The podcast also talks about destigmatizing depression, mental illness, and suicide. It’s not glorifying these things, but the goal is to make the topics less taboo so that people feel like they can share that part of themselves with others and, hopefully, get the help and support they need. The podcast does it under the umbrella of humor and comedians talking about their struggles. Very well done.

I kind of want to tell my family now. I’m on a roll, I guess. I told my best friend about how I used to cut. I told my boss. Maybe I’ll rent a billboard and tell the world. How do I do it, though?
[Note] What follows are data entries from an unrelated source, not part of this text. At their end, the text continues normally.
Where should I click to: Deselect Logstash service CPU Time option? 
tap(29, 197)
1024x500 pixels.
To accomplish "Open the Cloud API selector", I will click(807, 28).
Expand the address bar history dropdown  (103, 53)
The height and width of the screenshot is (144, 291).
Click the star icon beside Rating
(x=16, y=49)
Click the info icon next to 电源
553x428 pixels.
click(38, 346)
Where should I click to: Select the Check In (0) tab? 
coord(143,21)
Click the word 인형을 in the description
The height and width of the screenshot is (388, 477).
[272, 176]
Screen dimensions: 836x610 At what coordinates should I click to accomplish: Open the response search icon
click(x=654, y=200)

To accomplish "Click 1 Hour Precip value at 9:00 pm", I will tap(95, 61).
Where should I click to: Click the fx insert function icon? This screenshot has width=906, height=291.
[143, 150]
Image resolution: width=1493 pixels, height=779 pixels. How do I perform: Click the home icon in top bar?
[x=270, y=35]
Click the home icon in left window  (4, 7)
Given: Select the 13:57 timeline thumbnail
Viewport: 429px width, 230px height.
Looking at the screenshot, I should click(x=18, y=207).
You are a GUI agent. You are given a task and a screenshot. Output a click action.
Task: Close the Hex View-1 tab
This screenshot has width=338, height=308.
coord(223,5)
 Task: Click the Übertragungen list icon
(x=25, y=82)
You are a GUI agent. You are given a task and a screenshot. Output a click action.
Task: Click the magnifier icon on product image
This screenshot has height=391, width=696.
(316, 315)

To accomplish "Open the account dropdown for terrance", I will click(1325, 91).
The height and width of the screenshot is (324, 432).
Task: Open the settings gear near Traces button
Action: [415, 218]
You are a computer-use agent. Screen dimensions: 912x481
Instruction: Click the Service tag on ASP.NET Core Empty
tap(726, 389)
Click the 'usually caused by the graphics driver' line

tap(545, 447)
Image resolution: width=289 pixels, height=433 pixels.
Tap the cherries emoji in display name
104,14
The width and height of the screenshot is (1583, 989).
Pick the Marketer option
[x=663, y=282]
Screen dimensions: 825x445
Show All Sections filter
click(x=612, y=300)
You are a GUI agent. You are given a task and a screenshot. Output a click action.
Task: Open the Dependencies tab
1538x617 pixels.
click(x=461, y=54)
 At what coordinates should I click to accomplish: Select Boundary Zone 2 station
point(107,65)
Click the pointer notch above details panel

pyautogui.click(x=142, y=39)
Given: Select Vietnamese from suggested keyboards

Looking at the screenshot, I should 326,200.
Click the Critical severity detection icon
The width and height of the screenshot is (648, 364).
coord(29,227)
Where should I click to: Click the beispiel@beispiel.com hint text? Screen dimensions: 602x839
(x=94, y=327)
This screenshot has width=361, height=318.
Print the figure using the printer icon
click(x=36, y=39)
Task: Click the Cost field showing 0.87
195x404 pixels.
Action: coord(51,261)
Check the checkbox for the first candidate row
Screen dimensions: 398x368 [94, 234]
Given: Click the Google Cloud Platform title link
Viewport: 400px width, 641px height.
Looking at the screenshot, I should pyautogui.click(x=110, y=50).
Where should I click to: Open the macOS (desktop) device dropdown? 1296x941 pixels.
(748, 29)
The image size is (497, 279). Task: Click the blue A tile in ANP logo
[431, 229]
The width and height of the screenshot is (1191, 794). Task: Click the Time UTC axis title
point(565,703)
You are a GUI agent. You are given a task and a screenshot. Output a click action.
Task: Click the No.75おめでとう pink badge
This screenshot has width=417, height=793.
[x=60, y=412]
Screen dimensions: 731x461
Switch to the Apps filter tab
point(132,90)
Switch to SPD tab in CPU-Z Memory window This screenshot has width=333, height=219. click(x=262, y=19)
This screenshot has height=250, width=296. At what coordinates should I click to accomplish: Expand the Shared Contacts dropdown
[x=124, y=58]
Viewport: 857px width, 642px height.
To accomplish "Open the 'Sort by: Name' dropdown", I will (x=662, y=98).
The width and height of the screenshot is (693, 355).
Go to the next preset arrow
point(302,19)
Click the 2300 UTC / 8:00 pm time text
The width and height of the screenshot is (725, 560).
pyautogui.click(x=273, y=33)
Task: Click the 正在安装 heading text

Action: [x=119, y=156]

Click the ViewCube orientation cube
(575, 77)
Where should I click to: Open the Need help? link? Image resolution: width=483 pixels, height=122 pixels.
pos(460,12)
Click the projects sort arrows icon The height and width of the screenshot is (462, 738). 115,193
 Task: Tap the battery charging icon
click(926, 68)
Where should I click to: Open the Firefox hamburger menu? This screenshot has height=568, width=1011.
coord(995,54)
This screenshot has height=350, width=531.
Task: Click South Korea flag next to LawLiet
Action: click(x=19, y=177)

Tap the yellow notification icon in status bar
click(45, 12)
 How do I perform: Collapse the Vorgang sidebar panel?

I feel like I need to tell all of them at once because they’re just going to talk about it behind my back – not snidely but in worried tones. “Can we let her continue to let her live alone?” “What happened to make her that way?” “Was it me?” “Yeah, it was probably you.” Just kidding on that last one. The only time we’re all together though is for major holidays. Merry Christmas, I’m in recovery for self-harm. My family is prone to fighting viciously at the holidays. I don’t want to throw a soft spot in the way of an already moving fist. I don’t want to see my mom cry, or my dad try to solve a problem he can’t fully grasp. I don’t want my sister to make it all about her, or for my other siblings to treat me differently. They’ll react out of deep love for me, but that doesn’t mean their reactions will be good or bearable.

Then I talk myself into not telling them. I’ve quit right? There’s no point in them knowing. I don’t need help. It’ll be unnecessary pain for them. Right? I can just tuck this away in my life and let them believe I’m happy and healthy and not more than a little messed up in the head. Is this what addicts say when they aren’t recovering, when they’re just festering?

I don’t know. I don’t know the right path in this case. This is probably where talking to a real person might help me. If only I had the money.